(Data for review)
-- Opening Marker --
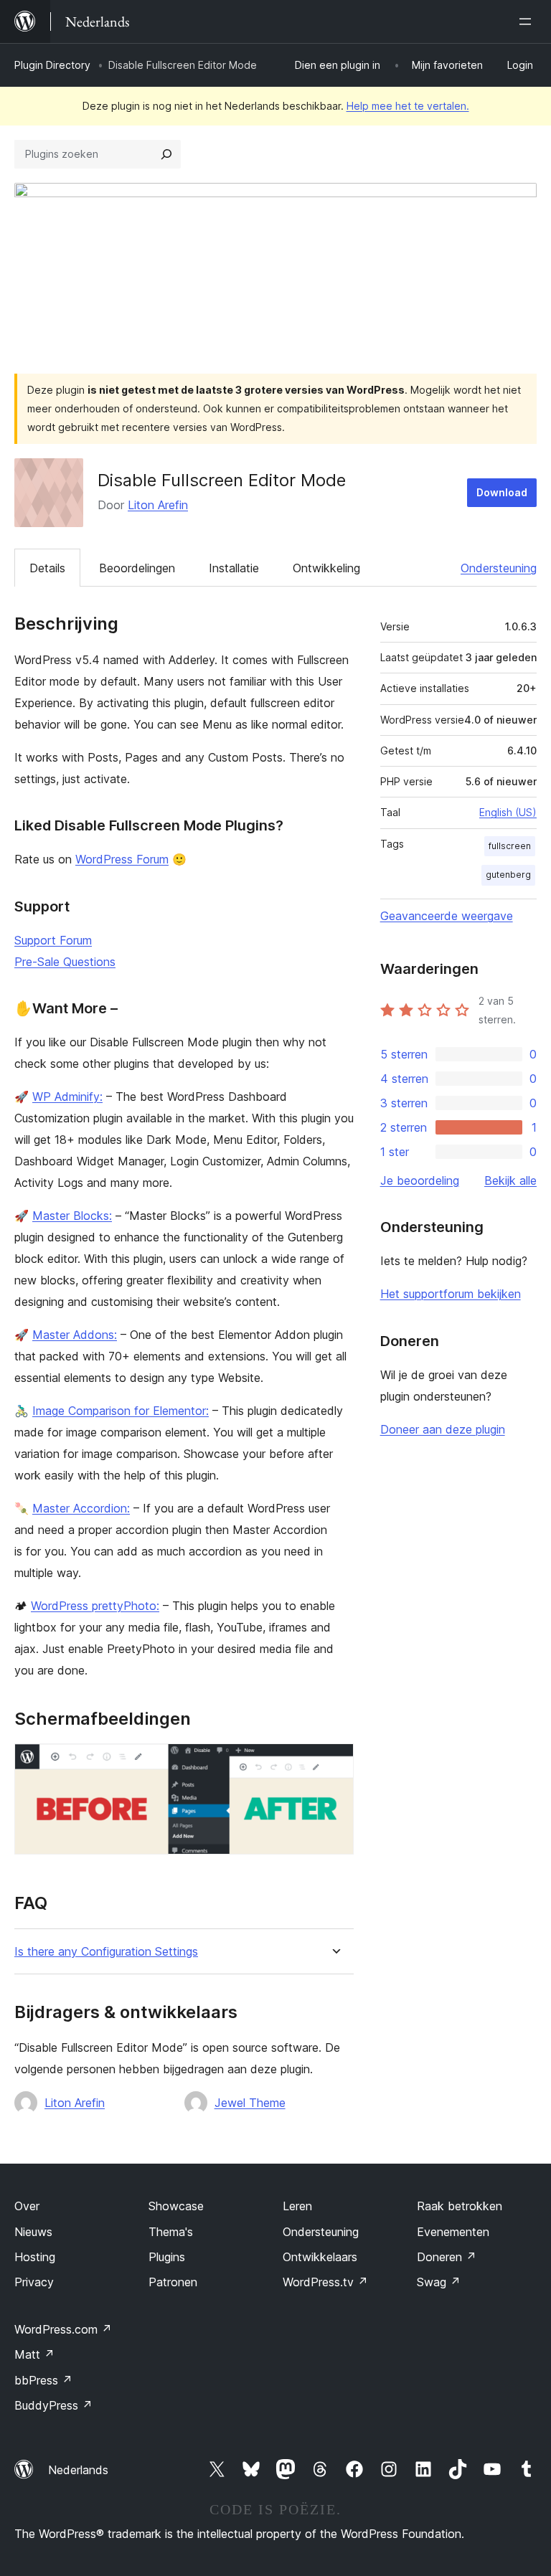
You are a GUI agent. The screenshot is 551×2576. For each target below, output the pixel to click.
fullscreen (510, 845)
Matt (34, 2354)
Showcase (176, 2206)
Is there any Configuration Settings (106, 1952)
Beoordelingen (137, 568)
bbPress (43, 2380)
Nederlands (78, 2470)
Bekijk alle (510, 1180)
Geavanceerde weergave (446, 916)
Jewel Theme (250, 2103)
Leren (297, 2206)
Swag (439, 2282)
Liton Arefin (158, 505)
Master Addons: (74, 1334)
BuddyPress (53, 2405)
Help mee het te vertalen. (408, 106)
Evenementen (453, 2232)
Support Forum (53, 940)
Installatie (234, 568)
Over (26, 2206)
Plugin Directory (52, 65)
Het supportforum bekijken (450, 1294)
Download (501, 492)
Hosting (34, 2257)
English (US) (508, 812)
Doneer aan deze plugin (442, 1429)
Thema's (171, 2232)
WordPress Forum (122, 859)
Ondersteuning (499, 568)
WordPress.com (63, 2329)
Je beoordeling (419, 1180)
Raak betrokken (459, 2206)
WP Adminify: (67, 1096)
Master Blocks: (72, 1215)
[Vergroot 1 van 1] (334, 1763)
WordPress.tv (325, 2282)
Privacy (34, 2282)
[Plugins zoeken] (166, 154)
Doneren (446, 2257)
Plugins (167, 2257)
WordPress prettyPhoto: (95, 1606)
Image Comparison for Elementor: (120, 1410)
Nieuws (33, 2232)
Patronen (173, 2282)
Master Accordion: (81, 1508)
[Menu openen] (528, 21)
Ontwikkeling (326, 568)
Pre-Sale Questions (65, 962)
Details (47, 568)
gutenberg (508, 874)
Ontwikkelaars (320, 2257)
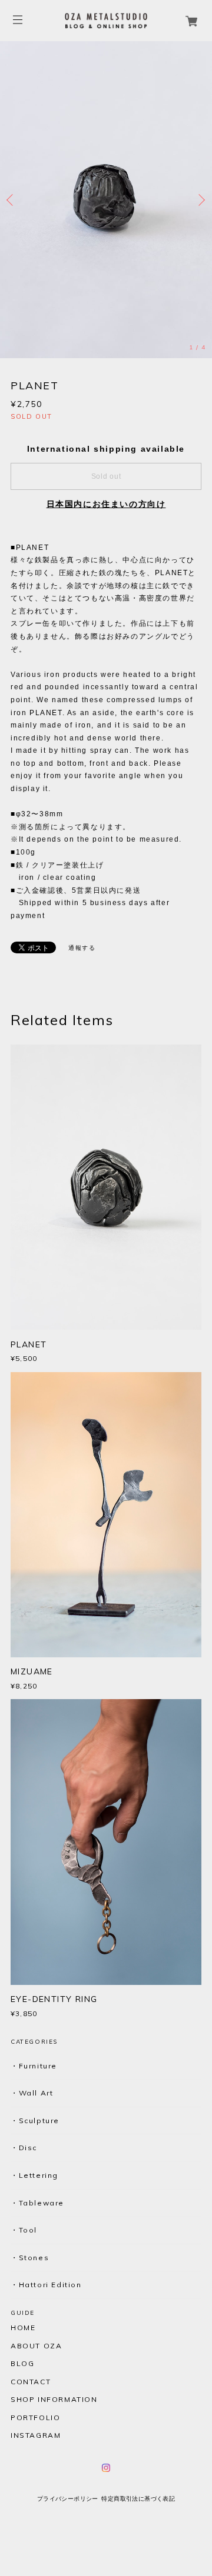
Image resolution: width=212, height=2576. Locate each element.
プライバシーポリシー (67, 2498)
-- Closing Marker --
(Goal of the exercise)
In the records above, find each line that mentions the word "Image", and copy it.

(Task response)
Image Comparison for Elementor: (120, 1410)
Image resolution: width=212, height=2576. Locate each element.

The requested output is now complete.